Land und Leute, die fremde Kultur und unglaublich vielen neuen Eindrücke haben uns in der Cordillera Tag für Tag überwältigt, aber am meisten war jeder von uns beeindruckt von den massiven Bergkolossen. Dort wo in Österreich die Gipfelkreuze die höchsten Berge zieren, leben in Huaraz die Einwohner gemächlich ihren Alltag ohne darüber nachzudenken, was für Bergriesen bei ihnen im Garten stehen.
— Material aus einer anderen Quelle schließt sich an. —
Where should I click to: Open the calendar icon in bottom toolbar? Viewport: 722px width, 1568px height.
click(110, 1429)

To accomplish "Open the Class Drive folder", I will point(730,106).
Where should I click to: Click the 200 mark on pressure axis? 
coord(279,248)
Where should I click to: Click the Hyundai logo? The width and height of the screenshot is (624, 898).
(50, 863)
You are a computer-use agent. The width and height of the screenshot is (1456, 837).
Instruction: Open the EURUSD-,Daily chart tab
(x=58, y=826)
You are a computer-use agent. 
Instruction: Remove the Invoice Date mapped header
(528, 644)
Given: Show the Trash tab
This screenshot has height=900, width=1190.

Die Dimensionen und Lebensstandards unterscheiden sich extrem von den unseren und dort seinen Platz zu finden, war anfangs nicht einfach, doch umso mehr vermissen wir alle diese Lebensart nun.
Unsere Ziele für diesen Trip waren sehr hoch gesteckt und bei der Dimension dieser riesen Berge, ist der Erfolg immer ein wenig Ungewiss. Bei den diversen Expeditionen haben wir sehr viele gute Erfahrungswerte gesammelt und die Gegend ein bisschen besser kennen- und einschätzen gelernt, was ich als sehr wertvoll erachte. Wir konnten unsere Vorhaben leider nicht ganz umsetzen, aber frei nach dem Motto „Der Weg zum Erfolg ist keine Einbahnstraße“ reisten wir ab und werden wir beim nächsten Angefangenes zu Ende bringen.
Im nächsten Frühling werden wir dann die Reise erneut in die Cordillera Blanca antreten und ich für meinen Teil freue mich schon jetzt auf die Rückkehr an diesen magischen Ort. Dann werde ich hoffentlich wieder zu 100% fit zu sein und mich in diese große Missionen, die jetzt einmal Pause hat, stürzen.
Mit den letzten Impressionen schick ich liebe Grüße und freu mich aufs nächste Mal!